_DESCRIPTION OF THE TASK_. Your answer must be the lines from the one containing "You are a computer-use" through the last line of the records below, copied exactly, with the pictures left out.

[Pixel coordinate grounding data]
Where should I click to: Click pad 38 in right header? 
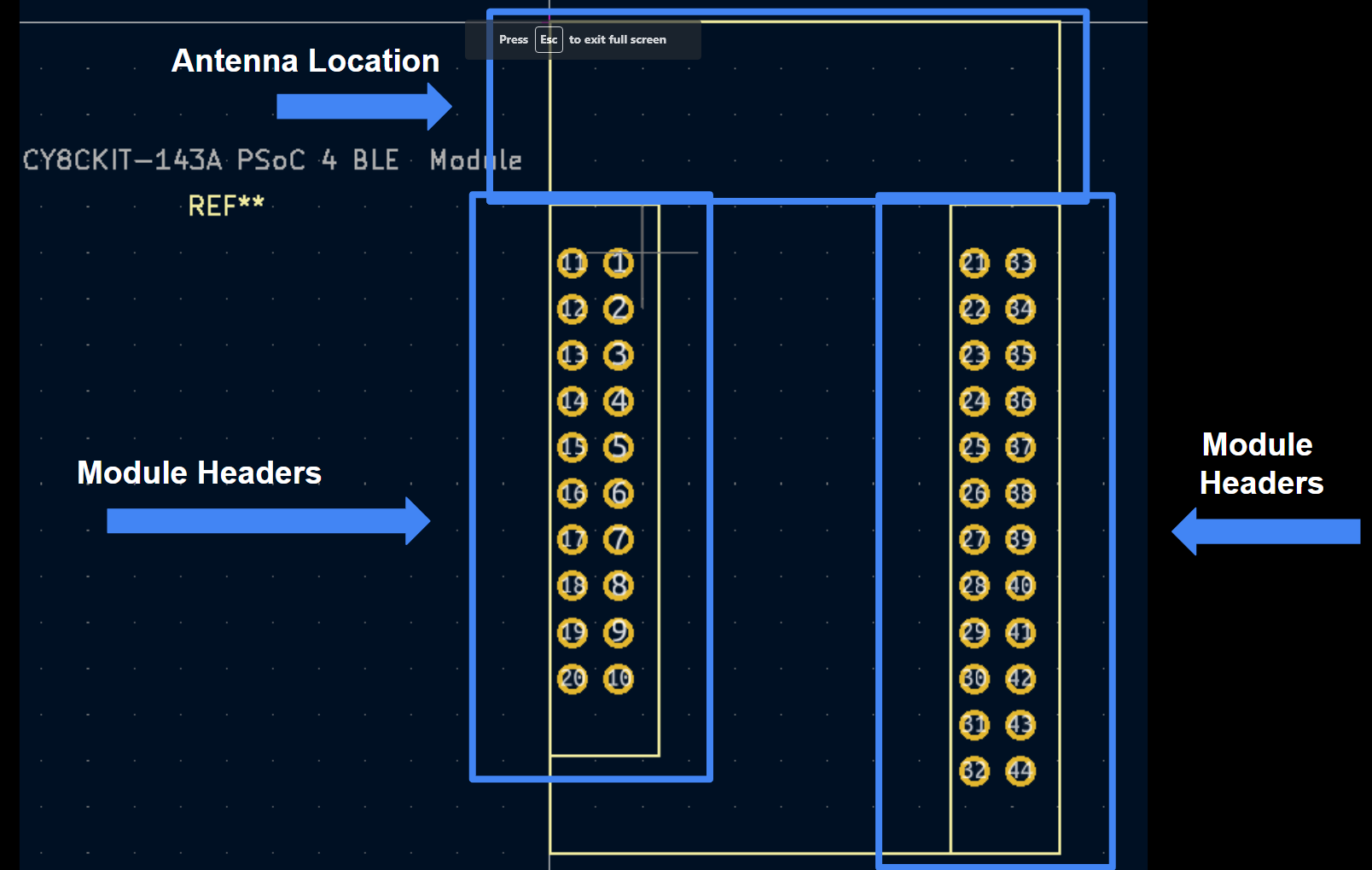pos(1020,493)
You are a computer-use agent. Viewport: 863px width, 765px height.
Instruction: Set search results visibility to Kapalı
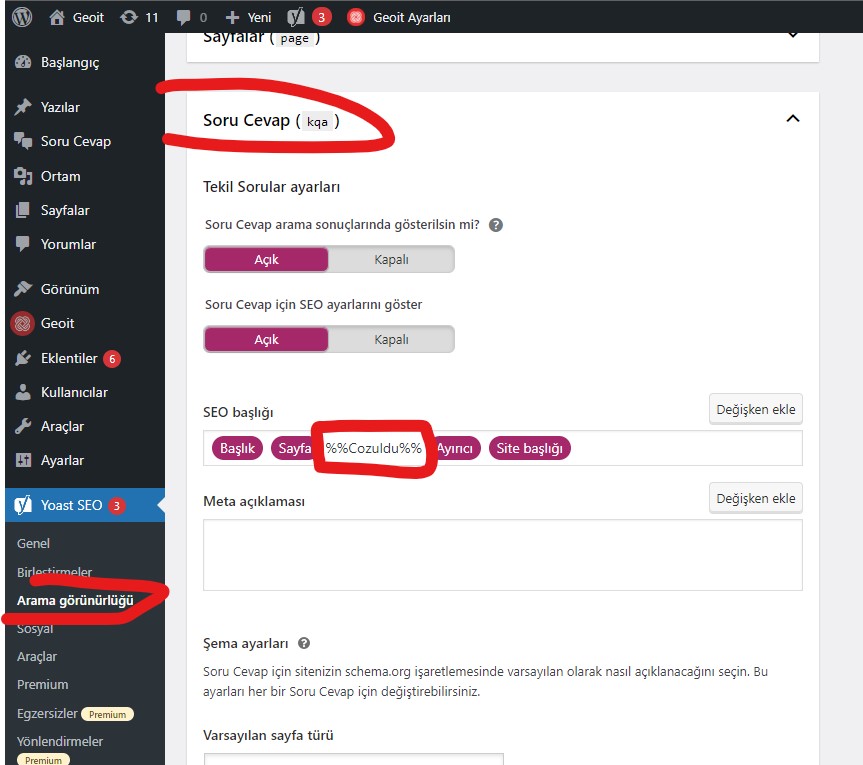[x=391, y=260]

_TASK SOLUTION_.
You are a computer-use agent. Viewport: 863px width, 765px height.
Instruction: Set search results visibility to Kapalı
[x=391, y=260]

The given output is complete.